Grazie amici della Vostra attenzione.
Mario

martedì, ottobre 07, 2014

SPESSO IL VINO BUONO STA NELLE BOTTI PICCOLE! “COMPUTER LAB”, L’AZIENDA INFORMATICA ORISTANESE DI GIACOMO FESTA HA IDEATO UN PICCOLO MA STRAORDINARIO COMPUTER.



Oristano 7 Ottobre 2014
Cari amici,
ho voluto iniziare oggi questa mia chiacchierata quotidiana parlando di una piccola ma efficiente azienda oristanese di informatica, la “COMPUTER LAB”, inventata nel 2008 da Giacomo Festa. Ho avuto il grande piacere, tempo fa, di conoscere Giacomo e di apprezzarne le sue idee innovative e i suoi progetti, che non si limitano, come fanno tanti, a gestire un negozio-laboratorio di vendita e riparazione di computer. Giacomo è una mente innovativa e la sua “invenzione” più recente è costituita da un piccolo computer, veramente “mini” nel vero senso della parola in quanto capace di stare nel palmo della Vostra mano, ma super efficiente e dalle possibilità che neanche i grandi computer da tavolo spesso hanno.
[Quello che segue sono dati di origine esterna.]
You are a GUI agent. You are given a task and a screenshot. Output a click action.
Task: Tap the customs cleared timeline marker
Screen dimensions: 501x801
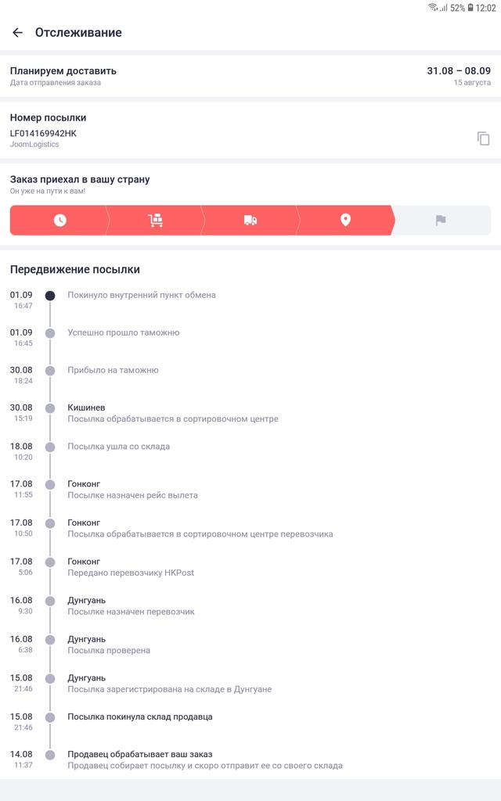(x=50, y=333)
Le idee di Giacomo Festa sono davvero “avanzate” e il suo laboratorio meta di sempre nuovi clienti: dalle aziende ai giovani appassionati di informatica. Computer Lab offre i suoi servizi a clienti in tutta Italia, con una squadra di ingegneri ed informatici con esperienza decennale nel campo del Software, Hardware, Web Design, App Mobile e Web Marketing, ed è sempre disponibile per qualsiasi esigenza dell’utente sia esso privato che azienda. L’intero staff (ne riportiamo la composizione) è strutturato per coprire ogni aspetto dell’informatica, anche se ognuno ha delle specifiche mansioni, dove è richiesta una maggiore formazione ed esperienza. Per rimanere sempre aggiornati in un mondo, quello del web, in continua evoluzione, lo staff di Web Marketing Team segue ogni anno dei corsi specifici di aggiornamento e partecipa a convegni e seminari di settore.
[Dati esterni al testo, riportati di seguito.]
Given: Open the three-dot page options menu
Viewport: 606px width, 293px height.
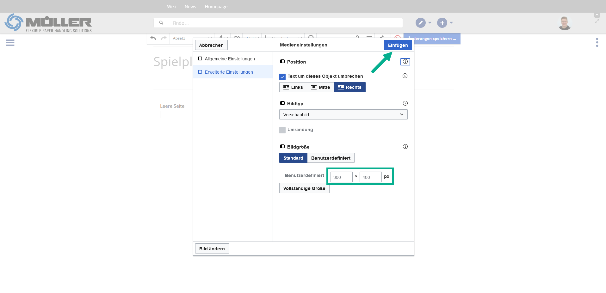Looking at the screenshot, I should pos(597,42).
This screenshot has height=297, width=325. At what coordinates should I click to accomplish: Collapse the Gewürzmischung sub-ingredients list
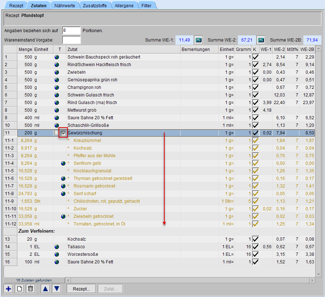point(63,133)
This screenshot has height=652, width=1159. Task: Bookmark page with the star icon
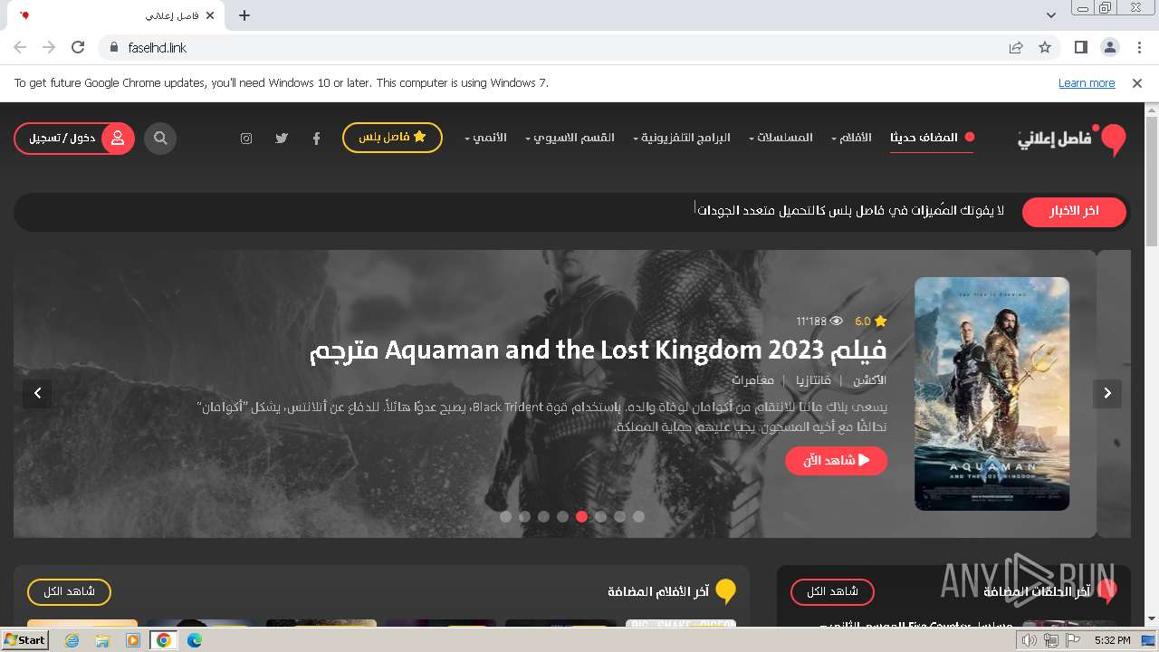1045,47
L’innovativo computer, praticamente delle dimensioni di un cellulare, è stato presentato a Cagliari quest’estate, nell’Agosto scorso, ed ha appassionato non poco. Nonostante le sue modeste dimensioni, la sua leggerezza e un contenuto consumo di corrente, è dotato di una potenza straordinaria, in grado ci competere ad armi pari con i più recenti e sofisticati computer, ben più voluminosi ed ingombranti. Ma la novità straordinaria, più che nelle dimensioni e nel peso, è nella sua grande versatilità.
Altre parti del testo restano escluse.